■ Selected passage ■
————————

Accordingly, the present study investigated effects of word length on eye movements when reading Arabic text by varying the number of letters in words. Text was displayed in a proportional font in which letter widths varied. However, to provide comparability with previous research in Latinate languages that used fixed-width letters, we selected word stimuli in which these two components of word length were highly correlated (see Method). If word length influences where and for how long fixations occur in Arabic reading, different word lengths should produce different patterns of oculomotor behavior. Moreover, if word length affects reading in a way resembling that previously reported for Latinate languages and for Hebrew, longer words should be fixated more often, and receive more fixations and longer fixation times, than short words. Additionally, the PVL should tend to be between the beginning and middle letters of words (to the right of word center), modulated by word length. In contrast, if the characteristics of Arabic text distinguish this language from those previously investigated, this distinction should be apparent in the effects we observe. In either case, the findings would reveal for the first time the fundaments of eye-movement control when reading Arabic and provide a novel indication of the importance of word length in reading.

Method

Participants

Twelve fluent native Arabic readers (21–35 years) who were students at the University of Leicester were paid for participating. All had normal visual acuity, determined by a Bailey-Lovie Eye Chart, and were right handed, determined by the Revised Annett Handedness questionnaire (Annett, 1970).

Stimuli

Target words were 50, 3-, 5-, and 7-letter Arabic words selected from the Aralex database (Boudelaa & Marslen-Wilson, 2010). Words of each length were closely matched for written frequency (3 letters, mean = 49 counts/million; 5 letters, mean = 46 counts/million; 7 letters, mean = 46 counts/million; F < 1). Text was presented in a proportional font (Modern Standard Arabic), and words were selected for which letter length and spatial width were closely matched. Letters on average subtended .31°, and target words subtended the following visual angles: 3 letters, M = .94°, SE = .03°; 5 letters, M = 1.56°, SE = .02°; 7 letters, M = 2.19°, SE = .02°). The letter length and spatial extent of these words were highly correlated (r = .93, p < .01). Following previous research, one target word of each length was inserted into a neutral sentence frame that was identical up to this word, creating 150 stimulus sentences (see Fig. 1). A cloze procedure using 10 additional Arabic readers confirmed that words of each length could not be guessed on any trial and so were unpredictable in each frame. Sentences were 12–17 words long (M = 15) and presented as a single line of text.

Fig. 1
figure 1

Examples of sentences used in the experiment containing (a) 3-letter, (b) 5-letter and (c) 7-letter target words. Target words are indicated by an arrow (which was not shown in the experiment). These sentences translate into English, with the target word underlined, as follows: (a) “During the meeting the field of improving productivity and self-reliance was discussed”; (b) “During the meeting the memorandum by the secretariat on the implementation of the plan was discussed”; (c) “During the meeting the legality of using human subjects in scientific research was discussed.”

————————

■ Required work ■
1) In the Arabic reading passage, which database supplied the target words?
2) Repeat word for word the part of the Arabic reading passage that opens with the words containing "Twelve fluent native" and closes with "questionnaire (Annett, 1970).".

————————

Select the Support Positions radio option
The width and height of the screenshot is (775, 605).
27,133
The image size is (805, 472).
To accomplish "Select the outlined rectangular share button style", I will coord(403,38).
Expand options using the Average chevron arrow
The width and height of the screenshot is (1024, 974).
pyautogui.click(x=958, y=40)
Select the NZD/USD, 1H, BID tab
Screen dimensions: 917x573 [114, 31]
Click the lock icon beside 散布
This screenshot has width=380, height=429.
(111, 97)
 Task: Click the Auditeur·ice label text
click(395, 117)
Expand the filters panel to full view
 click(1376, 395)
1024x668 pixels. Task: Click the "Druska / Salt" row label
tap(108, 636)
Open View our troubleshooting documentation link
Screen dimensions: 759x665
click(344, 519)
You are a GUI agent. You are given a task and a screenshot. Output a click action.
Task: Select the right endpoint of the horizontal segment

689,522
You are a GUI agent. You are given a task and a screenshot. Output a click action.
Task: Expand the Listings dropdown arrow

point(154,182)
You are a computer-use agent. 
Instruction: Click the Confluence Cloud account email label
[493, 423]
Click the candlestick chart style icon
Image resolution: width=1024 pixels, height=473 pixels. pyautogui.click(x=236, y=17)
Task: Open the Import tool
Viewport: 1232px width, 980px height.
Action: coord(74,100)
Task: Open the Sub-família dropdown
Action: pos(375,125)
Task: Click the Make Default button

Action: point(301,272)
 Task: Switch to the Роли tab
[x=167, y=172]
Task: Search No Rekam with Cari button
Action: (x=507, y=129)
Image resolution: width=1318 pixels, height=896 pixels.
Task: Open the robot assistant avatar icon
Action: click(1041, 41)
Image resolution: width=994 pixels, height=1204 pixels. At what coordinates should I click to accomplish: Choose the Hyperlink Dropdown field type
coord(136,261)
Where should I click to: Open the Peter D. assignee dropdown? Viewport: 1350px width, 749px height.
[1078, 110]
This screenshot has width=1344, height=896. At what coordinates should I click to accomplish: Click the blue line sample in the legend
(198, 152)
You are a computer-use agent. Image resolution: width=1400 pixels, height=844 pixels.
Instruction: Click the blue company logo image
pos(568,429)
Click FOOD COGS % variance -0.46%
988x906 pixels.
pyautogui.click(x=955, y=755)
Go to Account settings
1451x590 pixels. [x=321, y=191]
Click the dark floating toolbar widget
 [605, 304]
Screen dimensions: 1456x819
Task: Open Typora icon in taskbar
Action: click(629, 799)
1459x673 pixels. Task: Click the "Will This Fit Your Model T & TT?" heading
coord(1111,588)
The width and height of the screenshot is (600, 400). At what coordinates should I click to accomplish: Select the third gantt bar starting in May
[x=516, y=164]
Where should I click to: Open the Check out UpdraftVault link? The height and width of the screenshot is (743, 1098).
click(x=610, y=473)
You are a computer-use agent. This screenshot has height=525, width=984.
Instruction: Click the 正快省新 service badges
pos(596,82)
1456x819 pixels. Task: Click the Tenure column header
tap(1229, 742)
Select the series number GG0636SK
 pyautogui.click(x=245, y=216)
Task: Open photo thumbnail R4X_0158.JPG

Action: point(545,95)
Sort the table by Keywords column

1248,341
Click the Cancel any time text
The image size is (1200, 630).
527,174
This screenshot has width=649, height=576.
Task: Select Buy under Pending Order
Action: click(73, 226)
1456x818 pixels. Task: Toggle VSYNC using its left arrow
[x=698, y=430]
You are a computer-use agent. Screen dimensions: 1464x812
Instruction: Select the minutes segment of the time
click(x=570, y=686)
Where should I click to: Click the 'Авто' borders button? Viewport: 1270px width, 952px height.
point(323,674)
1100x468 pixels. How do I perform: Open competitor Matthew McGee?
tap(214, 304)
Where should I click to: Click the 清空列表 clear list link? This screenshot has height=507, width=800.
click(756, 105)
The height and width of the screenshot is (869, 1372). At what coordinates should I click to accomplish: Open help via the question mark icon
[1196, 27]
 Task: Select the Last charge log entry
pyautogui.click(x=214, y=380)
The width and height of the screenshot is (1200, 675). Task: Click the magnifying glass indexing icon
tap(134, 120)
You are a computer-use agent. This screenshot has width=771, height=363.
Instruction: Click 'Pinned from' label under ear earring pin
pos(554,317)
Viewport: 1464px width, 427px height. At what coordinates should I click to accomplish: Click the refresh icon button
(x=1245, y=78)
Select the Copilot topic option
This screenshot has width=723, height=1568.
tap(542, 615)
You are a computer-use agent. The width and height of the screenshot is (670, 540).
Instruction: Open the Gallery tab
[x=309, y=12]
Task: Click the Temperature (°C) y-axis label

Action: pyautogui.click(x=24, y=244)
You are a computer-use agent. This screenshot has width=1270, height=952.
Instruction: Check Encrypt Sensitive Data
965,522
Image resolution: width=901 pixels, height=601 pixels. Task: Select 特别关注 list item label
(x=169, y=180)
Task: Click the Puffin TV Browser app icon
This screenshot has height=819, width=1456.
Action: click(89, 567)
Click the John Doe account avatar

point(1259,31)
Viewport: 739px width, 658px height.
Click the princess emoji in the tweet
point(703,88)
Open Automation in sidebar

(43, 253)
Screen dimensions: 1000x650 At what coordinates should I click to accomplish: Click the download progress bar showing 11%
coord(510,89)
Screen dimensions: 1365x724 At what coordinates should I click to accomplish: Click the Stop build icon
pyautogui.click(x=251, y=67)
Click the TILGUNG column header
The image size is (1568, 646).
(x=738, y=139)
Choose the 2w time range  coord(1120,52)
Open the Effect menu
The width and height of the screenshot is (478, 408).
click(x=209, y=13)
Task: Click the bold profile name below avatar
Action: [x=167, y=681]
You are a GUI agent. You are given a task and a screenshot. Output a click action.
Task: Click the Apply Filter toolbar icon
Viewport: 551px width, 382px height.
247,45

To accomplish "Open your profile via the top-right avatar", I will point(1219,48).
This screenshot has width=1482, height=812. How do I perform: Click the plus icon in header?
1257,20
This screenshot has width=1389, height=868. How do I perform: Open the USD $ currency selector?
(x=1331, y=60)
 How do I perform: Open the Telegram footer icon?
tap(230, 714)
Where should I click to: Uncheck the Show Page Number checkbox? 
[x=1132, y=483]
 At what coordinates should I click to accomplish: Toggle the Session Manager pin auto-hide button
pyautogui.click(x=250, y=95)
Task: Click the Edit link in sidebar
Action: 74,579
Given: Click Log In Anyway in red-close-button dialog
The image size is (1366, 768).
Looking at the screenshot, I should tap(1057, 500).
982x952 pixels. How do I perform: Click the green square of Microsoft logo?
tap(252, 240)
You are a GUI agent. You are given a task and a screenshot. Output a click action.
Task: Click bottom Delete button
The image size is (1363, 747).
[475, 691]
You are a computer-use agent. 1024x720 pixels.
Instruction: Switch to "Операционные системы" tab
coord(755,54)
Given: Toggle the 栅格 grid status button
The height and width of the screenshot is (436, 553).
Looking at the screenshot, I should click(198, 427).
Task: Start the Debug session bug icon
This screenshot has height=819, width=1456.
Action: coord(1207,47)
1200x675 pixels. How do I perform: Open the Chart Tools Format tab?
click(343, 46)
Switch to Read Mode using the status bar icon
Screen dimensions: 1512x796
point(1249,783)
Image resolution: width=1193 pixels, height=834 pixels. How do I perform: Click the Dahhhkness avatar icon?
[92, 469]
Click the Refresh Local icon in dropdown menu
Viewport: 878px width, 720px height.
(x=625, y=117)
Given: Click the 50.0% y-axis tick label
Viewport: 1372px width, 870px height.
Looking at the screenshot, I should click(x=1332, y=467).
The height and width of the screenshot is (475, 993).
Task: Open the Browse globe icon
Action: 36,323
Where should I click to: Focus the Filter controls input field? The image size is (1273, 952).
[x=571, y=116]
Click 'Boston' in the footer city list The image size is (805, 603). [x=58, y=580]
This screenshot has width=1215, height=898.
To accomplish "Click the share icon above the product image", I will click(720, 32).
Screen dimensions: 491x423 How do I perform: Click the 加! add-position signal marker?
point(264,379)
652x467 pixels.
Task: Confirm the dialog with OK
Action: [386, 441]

————————

■ Solutions per task ■
1) The Aralex database (Boudelaa & Marslen-Wilson, 2010).

2)
Twelve fluent native Arabic readers (21–35 years) who were students at the University of Leicester were paid for participating. All had normal visual acuity, determined by a Bailey-Lovie Eye Chart, and were right handed, determined by the Revised Annett Handedness questionnaire (Annett, 1970).